Word and element location data
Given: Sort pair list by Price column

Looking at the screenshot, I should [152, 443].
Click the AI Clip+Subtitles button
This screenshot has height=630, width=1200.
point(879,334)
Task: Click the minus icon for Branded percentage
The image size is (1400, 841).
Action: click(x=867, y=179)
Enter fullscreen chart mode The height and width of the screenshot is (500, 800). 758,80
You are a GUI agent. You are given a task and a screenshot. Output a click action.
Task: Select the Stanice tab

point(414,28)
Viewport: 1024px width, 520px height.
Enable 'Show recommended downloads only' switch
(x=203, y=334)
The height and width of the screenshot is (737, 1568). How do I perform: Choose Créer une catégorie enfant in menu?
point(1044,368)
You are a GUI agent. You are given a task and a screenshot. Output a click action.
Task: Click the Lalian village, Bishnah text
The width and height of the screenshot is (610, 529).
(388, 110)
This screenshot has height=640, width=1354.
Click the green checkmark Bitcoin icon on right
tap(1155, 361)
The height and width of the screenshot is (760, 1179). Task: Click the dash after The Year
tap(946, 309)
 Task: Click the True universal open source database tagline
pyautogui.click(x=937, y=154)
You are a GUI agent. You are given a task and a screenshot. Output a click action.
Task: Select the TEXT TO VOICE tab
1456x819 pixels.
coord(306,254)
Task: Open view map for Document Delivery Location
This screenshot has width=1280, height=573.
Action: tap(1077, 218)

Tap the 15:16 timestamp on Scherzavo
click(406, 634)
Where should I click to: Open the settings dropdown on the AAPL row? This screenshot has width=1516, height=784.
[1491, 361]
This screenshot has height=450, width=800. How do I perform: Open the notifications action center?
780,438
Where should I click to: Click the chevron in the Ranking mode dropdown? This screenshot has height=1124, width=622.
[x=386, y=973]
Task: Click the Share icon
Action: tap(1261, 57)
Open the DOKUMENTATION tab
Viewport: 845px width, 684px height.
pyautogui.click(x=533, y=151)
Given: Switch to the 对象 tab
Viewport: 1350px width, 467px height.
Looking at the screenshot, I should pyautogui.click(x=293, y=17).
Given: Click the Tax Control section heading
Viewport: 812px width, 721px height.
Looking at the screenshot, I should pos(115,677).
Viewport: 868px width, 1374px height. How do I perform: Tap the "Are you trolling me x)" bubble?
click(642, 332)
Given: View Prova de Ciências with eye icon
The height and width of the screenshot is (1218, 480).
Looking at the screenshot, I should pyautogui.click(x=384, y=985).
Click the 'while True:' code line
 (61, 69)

YOUR GOAL:
Please rewrite the stretch from the line that contains "Task: Click the minus" through the line that contains "(x=203, y=334)", putting "toggle" in place of "switch" and changing nothing else. Give only those lines.

FINAL RESULT:
Task: Click the minus icon for Branded percentage
The image size is (1400, 841).
Action: click(x=867, y=179)
Enter fullscreen chart mode The height and width of the screenshot is (500, 800). 758,80
You are a GUI agent. You are given a task and a screenshot. Output a click action.
Task: Select the Stanice tab

point(414,28)
Viewport: 1024px width, 520px height.
Enable 'Show recommended downloads only' toggle
(x=203, y=334)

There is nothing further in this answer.